Starting her career and spending nearly three decades at the California Department of Public Health, Stratton helped craft policy and educate the public on issues such as non-smoking in public places, HIV/AIDS prevention, and domestic violence prevention after the O.J. Simpson trial. After Sept. 11, 2001, she helped develop and communicate strategies for emergency response to anthrax attacks and other public health threats.
Later, as a senior manager with the California Department of Health Care Services, Stratton helped develop policy and implement California’s Medi-Cal program. She also worked with California’s Health Benefit Exchange (Covered CA) to build its marketing team before the launch of open enrollment in 2013.

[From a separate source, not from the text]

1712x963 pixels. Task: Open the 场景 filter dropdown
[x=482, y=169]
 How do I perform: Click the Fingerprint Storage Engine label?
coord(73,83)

April Roeseler, branch chief of the California Department of Public Health Tobacco Control program, worked with Stratton on smoking cessation initiatives including a statewide Quit Line call system that offered resources and support to those who wanted to quit smoking. Roeseler said she watched Stratton come up with evidence-based solutions to big problems, skillfully get buy-in from state officials reluctant to try expensive or controversial tactics, and make real impacts on public health.
“These were just all new things that took trailblazing, that took strong analysis, and she worked well with decision makers to convince them of the path that needed to be taken,” Roeseler said. “She’s been doing this for more than 30 years, so if anyone is qualified to put together a great vaccine distribution plan, it would be Terri.”
Stratton’s public health experience helped her recognize early on the seriousness of the COVID-19 threat right away, but nothing she’d seen matched the magnitude of the virus.
“This effort, and the urgency around it, is really unprecedented in my lifetime,” she said. “You’d have to go back in time and look at things like polio and smallpox and things like that to have some context there. But this is really a humongous effort, and I will say this effort is going to be driven by health care and public health.”
Planning for the future
On Jan. 13, Stratton received word that her clinics would receive 1,000 doses of the Pfizer-BioNTech COVID-19 vaccine. Next week, Stratton’s clinics will begin distributing the vaccine to individuals in the next tier of the Centers for Disease Control and Prevention’s distribution plan. This includes those who are age 75 or older, plus essential workers such as educators and those working in the food industries.
The most daunting challenge, Stratton said, will be convincing skeptical community members that the vaccine is necessary and safe. Her clinics have already begun public awareness communications including videos and social media posts; the next step will be to reach out to community organizations who have a level of trust with potentially skeptical individuals. Communicating an unpopular message is something Stratton has done before, as evidenced by her campaign to get people to quit smoking.
Stratton was finalizing plans to set up drive-through vaccination sites, where community members could drive to a vaccination site, stick their arm out the window and get their shot without getting out of the car, an approach that would minimize coronavirus exposure for both community members and health care workers.
The vaccine distribution effort will actually be familiar ground for Stratton, echoing the efforts to provide H1N1 vaccines.
“It’s a little daunting, but, you know, I’ve done that before,” Stratton said. “I know what that looks like. I know we can do it.”